━━━━━ Source material ━━━━━

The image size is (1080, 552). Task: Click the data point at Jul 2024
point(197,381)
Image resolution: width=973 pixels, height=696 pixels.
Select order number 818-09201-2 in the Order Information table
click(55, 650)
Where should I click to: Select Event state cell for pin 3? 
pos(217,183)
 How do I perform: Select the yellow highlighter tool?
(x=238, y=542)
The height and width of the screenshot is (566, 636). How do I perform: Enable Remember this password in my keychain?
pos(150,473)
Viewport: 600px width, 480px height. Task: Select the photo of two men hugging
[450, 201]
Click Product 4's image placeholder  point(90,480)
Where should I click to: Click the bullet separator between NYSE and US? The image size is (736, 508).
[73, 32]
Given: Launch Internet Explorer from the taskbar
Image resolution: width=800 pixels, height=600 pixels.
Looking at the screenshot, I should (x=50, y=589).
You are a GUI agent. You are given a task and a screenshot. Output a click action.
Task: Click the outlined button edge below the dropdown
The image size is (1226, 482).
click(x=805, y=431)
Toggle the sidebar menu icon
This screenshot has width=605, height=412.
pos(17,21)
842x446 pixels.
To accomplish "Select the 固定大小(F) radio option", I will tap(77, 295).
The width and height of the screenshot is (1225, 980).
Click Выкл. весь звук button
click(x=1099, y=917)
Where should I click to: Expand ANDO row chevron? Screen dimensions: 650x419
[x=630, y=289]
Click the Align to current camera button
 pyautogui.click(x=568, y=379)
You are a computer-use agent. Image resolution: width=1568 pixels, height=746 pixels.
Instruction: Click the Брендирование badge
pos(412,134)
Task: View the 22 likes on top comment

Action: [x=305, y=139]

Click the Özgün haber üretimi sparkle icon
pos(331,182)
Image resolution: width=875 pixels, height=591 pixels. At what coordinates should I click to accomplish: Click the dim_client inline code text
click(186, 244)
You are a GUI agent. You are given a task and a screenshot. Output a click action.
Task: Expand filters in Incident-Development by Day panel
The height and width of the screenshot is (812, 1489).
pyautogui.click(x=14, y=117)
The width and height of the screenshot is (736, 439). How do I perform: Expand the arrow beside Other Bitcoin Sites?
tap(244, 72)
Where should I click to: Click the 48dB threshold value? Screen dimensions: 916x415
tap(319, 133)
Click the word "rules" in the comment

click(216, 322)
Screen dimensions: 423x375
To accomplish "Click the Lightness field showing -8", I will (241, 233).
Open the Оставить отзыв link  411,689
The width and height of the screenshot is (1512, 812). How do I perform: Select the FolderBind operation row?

━━━━━

▸ Problem:
Transcribe all of the records above without altering anything.

▸ Result for this exercise:
The image size is (1080, 552). Task: Click the data point at Jul 2024
point(197,381)
Image resolution: width=973 pixels, height=696 pixels.
Select order number 818-09201-2 in the Order Information table
click(55, 650)
Where should I click to: Select Event state cell for pin 3? 
pos(217,183)
 How do I perform: Select the yellow highlighter tool?
(x=238, y=542)
The height and width of the screenshot is (566, 636). How do I perform: Enable Remember this password in my keychain?
pos(150,473)
Viewport: 600px width, 480px height. Task: Select the photo of two men hugging
[450, 201]
Click Product 4's image placeholder  point(90,480)
Where should I click to: Click the bullet separator between NYSE and US? The image size is (736, 508).
[73, 32]
Given: Launch Internet Explorer from the taskbar
Image resolution: width=800 pixels, height=600 pixels.
Looking at the screenshot, I should (x=50, y=589).
You are a GUI agent. You are given a task and a screenshot. Output a click action.
Task: Click the outlined button edge below the dropdown
The image size is (1226, 482).
click(x=805, y=431)
Toggle the sidebar menu icon
This screenshot has width=605, height=412.
pos(17,21)
842x446 pixels.
To accomplish "Select the 固定大小(F) radio option", I will tap(77, 295).
The width and height of the screenshot is (1225, 980).
Click Выкл. весь звук button
click(x=1099, y=917)
Where should I click to: Expand ANDO row chevron? Screen dimensions: 650x419
[x=630, y=289]
Click the Align to current camera button
 pyautogui.click(x=568, y=379)
You are a computer-use agent. Image resolution: width=1568 pixels, height=746 pixels.
Instruction: Click the Брендирование badge
pos(412,134)
Task: View the 22 likes on top comment

Action: [x=305, y=139]

Click the Özgün haber üretimi sparkle icon
pos(331,182)
Image resolution: width=875 pixels, height=591 pixels. At what coordinates should I click to accomplish: Click the dim_client inline code text
click(186, 244)
You are a GUI agent. You are given a task and a screenshot. Output a click action.
Task: Expand filters in Incident-Development by Day panel
The height and width of the screenshot is (812, 1489).
pyautogui.click(x=14, y=117)
The width and height of the screenshot is (736, 439). How do I perform: Expand the arrow beside Other Bitcoin Sites?
tap(244, 72)
Where should I click to: Click the 48dB threshold value? Screen dimensions: 916x415
tap(319, 133)
Click the word "rules" in the comment

click(216, 322)
Screen dimensions: 423x375
To accomplish "Click the Lightness field showing -8", I will (241, 233).
Open the Оставить отзыв link  411,689
The width and height of the screenshot is (1512, 812). How do I perform: Select the FolderBind operation row?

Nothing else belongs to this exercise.